In his promissory estoppel argument, Miller claims that he relied on Charles Lee's representations that if Miller left his job at Cessna, Otto Aviation would provide work to Aero Tech throughout the completion of the Celera 500L project. In this claim, the contract asserted by Miller is one in which Otto Aviation—through Lee—promised that it would supply steady work to Aero Tech, and in reliance on that promise, Miller left his job to his detriment.
As with Aero Tech's other claims, Otto Aviation argues that Miller's promissory estoppel claim is superseded by the May 14 contract. Specifically, Otto Aviation points to the merger clause contained in the May 14 contract, which states that "[t]his agreement supersedes any prior written or oral agreements between the parties." But in making this argument, Otto Aviation overlooks a critical point: Miller, individually, was not a party to the May 14 contract—he signed on behalf of Aero Tech. And so the "between the parties" language in the merger clause does not apply to him; it applies only to the parties to the contract: Otto Aviation and Aero Tech. Aero Tech's claims arising under the May 12 proposal fail because the May 14 contract, between the same parties for essentially the same work, was a substitute contract.
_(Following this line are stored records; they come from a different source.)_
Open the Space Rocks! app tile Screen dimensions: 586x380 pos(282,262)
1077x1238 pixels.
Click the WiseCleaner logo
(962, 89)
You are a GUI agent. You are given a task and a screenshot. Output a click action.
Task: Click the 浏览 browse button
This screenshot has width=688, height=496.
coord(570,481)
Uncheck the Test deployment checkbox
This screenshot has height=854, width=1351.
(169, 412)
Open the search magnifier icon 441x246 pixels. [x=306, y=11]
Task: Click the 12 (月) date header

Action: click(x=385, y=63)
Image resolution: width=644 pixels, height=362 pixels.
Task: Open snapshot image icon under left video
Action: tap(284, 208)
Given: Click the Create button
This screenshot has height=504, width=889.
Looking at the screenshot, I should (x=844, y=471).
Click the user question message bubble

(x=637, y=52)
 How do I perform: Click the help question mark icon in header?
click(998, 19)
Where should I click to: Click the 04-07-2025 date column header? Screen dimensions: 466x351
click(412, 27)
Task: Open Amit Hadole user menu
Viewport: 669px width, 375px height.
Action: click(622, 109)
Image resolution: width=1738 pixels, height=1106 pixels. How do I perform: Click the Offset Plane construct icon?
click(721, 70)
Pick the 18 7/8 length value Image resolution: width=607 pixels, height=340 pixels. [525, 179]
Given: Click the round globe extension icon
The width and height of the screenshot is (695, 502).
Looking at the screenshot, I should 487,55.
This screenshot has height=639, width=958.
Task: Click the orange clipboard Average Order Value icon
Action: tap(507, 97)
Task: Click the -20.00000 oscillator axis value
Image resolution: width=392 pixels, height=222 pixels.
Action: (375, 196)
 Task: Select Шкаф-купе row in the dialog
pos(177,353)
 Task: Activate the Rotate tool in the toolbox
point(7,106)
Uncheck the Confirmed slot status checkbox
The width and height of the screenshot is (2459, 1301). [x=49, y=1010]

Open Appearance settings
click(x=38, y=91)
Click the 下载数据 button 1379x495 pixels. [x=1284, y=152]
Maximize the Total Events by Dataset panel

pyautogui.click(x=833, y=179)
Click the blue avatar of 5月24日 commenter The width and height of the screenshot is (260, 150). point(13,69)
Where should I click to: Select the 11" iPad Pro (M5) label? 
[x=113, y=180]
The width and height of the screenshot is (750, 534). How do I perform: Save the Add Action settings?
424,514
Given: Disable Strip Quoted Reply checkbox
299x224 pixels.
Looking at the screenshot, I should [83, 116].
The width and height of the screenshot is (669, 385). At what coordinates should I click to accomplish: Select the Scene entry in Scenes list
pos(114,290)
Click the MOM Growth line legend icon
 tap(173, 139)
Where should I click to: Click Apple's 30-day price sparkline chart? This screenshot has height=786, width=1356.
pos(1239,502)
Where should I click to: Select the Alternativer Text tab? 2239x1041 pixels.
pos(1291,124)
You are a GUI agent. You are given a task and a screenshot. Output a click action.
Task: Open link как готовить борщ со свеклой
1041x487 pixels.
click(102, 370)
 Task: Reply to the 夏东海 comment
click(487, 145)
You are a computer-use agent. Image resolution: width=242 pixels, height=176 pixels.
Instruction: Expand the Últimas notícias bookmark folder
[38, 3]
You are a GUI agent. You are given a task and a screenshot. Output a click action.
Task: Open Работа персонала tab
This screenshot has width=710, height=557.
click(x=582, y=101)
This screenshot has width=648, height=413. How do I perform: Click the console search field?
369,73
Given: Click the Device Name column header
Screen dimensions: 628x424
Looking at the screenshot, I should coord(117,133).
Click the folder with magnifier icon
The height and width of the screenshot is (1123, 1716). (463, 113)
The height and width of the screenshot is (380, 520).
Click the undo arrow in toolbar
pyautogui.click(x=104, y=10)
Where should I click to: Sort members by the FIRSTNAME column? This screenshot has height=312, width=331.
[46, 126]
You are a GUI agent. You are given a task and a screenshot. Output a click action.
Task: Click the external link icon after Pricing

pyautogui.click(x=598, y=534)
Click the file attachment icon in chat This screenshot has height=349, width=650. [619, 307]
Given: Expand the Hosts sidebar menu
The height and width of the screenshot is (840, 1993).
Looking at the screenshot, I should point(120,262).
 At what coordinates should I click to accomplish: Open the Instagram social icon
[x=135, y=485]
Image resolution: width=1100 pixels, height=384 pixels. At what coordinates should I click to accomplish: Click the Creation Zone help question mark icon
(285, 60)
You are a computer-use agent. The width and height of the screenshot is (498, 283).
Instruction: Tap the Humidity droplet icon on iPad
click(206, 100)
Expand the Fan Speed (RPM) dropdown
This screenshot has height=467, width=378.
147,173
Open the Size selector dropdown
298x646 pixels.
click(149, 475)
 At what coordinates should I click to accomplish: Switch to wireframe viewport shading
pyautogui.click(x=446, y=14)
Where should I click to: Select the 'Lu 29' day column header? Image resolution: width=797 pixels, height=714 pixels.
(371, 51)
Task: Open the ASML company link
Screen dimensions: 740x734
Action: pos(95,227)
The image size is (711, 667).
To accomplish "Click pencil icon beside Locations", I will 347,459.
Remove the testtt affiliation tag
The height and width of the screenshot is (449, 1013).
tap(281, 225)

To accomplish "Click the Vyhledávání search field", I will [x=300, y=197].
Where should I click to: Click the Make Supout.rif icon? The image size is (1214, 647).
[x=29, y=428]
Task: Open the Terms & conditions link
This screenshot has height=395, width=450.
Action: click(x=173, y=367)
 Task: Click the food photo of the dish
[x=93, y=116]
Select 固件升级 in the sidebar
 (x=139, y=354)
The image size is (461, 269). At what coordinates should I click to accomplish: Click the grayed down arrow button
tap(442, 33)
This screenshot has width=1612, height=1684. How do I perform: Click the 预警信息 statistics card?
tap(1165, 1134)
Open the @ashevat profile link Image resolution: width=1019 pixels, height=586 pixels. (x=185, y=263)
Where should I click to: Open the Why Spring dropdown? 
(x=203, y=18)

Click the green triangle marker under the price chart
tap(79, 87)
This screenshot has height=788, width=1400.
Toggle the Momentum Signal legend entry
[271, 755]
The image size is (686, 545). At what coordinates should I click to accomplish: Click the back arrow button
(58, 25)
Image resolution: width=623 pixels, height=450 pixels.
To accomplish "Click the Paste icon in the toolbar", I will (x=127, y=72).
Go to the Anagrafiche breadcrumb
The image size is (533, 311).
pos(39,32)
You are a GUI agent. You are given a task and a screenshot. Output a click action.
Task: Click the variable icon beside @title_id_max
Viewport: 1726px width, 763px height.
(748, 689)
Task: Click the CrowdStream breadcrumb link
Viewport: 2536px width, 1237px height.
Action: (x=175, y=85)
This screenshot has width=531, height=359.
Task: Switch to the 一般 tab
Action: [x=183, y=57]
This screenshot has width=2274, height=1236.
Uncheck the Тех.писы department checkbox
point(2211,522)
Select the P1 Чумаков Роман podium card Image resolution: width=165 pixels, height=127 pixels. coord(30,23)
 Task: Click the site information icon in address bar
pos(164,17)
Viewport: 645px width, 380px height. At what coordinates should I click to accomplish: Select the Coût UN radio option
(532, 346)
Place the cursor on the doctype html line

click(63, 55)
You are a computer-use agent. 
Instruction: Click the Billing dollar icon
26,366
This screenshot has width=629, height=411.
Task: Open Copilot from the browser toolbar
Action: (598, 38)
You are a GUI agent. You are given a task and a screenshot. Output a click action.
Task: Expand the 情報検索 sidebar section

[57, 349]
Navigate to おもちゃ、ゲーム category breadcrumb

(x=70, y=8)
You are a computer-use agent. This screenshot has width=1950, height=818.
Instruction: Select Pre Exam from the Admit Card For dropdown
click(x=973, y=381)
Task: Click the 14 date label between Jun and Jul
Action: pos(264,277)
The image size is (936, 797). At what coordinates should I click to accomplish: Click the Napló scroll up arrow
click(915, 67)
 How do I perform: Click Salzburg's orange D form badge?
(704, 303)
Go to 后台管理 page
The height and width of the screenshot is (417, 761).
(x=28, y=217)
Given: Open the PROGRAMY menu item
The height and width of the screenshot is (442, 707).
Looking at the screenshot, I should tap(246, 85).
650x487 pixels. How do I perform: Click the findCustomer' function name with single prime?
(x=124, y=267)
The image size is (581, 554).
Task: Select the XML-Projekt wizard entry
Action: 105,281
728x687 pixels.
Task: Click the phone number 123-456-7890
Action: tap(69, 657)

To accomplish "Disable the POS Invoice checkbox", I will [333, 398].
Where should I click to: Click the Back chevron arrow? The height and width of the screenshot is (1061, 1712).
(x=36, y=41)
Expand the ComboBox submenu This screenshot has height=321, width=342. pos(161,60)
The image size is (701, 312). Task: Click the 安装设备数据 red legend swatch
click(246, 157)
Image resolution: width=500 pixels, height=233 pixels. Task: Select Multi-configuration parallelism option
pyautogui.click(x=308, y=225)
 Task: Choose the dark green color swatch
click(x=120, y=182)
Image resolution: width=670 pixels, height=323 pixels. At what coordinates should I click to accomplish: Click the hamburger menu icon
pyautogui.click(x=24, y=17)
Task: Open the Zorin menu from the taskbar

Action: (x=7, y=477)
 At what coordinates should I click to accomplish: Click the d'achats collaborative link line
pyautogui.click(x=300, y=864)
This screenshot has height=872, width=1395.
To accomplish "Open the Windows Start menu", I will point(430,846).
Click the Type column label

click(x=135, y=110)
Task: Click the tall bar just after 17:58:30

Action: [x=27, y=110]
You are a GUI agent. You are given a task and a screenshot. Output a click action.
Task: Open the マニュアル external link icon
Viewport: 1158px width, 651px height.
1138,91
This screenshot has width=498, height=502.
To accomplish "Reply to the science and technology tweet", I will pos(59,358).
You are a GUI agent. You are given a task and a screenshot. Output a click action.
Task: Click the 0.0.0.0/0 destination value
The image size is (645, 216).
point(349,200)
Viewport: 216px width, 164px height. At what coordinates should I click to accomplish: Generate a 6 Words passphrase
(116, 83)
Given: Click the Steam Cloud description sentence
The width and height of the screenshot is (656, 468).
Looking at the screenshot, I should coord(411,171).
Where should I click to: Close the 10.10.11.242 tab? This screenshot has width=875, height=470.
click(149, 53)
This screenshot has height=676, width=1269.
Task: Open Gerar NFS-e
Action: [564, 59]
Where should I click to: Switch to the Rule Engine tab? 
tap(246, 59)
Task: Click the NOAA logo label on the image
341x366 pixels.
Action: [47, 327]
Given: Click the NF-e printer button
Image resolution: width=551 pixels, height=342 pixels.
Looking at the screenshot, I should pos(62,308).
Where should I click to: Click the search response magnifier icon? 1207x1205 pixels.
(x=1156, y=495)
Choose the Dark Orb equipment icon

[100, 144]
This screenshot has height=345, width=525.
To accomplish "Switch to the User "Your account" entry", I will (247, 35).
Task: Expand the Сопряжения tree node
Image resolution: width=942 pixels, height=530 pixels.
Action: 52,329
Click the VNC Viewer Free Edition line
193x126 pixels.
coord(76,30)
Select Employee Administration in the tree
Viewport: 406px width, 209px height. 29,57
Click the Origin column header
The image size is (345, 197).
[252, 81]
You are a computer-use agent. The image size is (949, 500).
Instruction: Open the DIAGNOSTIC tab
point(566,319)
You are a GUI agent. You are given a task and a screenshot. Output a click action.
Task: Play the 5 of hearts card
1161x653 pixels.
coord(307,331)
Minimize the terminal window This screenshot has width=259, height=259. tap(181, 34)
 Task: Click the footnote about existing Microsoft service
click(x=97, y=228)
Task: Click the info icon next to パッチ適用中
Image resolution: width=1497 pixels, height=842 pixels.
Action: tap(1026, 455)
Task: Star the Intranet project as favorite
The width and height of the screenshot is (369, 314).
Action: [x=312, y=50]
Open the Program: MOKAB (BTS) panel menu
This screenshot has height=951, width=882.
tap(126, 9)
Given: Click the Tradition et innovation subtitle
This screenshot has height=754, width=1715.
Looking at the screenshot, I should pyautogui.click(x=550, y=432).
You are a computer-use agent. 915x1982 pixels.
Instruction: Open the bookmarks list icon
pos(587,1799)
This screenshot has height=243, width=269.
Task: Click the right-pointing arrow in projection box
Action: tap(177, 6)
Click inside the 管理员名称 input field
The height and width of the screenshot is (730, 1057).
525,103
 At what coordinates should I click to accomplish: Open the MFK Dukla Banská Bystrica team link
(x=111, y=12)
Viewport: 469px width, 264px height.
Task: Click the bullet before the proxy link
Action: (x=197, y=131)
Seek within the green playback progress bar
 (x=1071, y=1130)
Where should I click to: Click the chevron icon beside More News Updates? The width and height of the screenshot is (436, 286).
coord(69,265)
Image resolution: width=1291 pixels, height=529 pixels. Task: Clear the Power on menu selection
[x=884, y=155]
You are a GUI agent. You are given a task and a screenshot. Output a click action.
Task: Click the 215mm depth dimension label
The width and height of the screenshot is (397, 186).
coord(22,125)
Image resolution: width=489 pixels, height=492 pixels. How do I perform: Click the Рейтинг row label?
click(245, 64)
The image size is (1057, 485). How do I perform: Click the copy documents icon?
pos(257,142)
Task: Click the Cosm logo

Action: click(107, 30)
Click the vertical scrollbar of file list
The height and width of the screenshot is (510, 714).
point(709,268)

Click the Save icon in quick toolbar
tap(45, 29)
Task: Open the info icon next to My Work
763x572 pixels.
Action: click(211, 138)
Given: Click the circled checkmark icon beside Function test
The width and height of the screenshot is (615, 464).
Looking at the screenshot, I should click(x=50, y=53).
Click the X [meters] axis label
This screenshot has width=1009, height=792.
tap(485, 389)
In this claim there are also two asserted contracts. However, the first contract—based on promissory estoppel—is between Miller and Otto Aviation, in which Otto Aviation promised to supply work to Aero Tech if Miller would leave his job. In other words, Miller gave up steady employment with Cessna in reliance on the promise of steady employment with Aero Tech. Conversely, the second contract is between Aero Tech and Otto Aviation, in which Otto Aviation promised to pay Aero Tech for engineering services. Unlike the other claims, Miller's promissory estoppel claim is not subsumed by the May 14 contract. The two agreements involve different parties, and the promises contained therein are too dissimilar.
Without considering the merits of the promissory estoppel claim, the Court denies Otto Aviation's motion for summary judgment on the grounds that the claim is eliminated by the existence of the May 14 contract.
Beyond arguing that the May 12 proposal was supplanted by the May 14 contract, Otto Aviation also "respectfully requests that the Court issue an order declaring that Otto was not in breach of the May 14 Contract based on the uncontroverted facts and dismissing Plaintiffs' breach of contract claim." Although the Court agrees that the May 14 contract controls these proceedings, the Court will not go as far as to declare that Otto Aviation was not in breach.
Otto Aviation is not currently, nor ever has been, facing an allegation that it breached the May 14 contract.
In brief, this case is about a drafter of a contract who later decided he did not want be bound by his creation. Whatever promises were made between Otto Aviation and Aero Tech from May 9 through 13 have no bearing here; they were all supplanted when the parties executed a new contract, for new consideration, with a full integration clause. The May 14 contract is unambiguous, and the parties clearly intended that it be binding. Consequently, the superseding May 14 contract eliminates any causes of action that Aero Tech may have had under the May 12 proposal.
However, any contract that may have arisen under the doctrine of promissory estoppel between Otto Aviation and Miller was not supplanted by the May 14 contract, and therefore, Otto Aviation is not entitled to summary judgment on those grounds.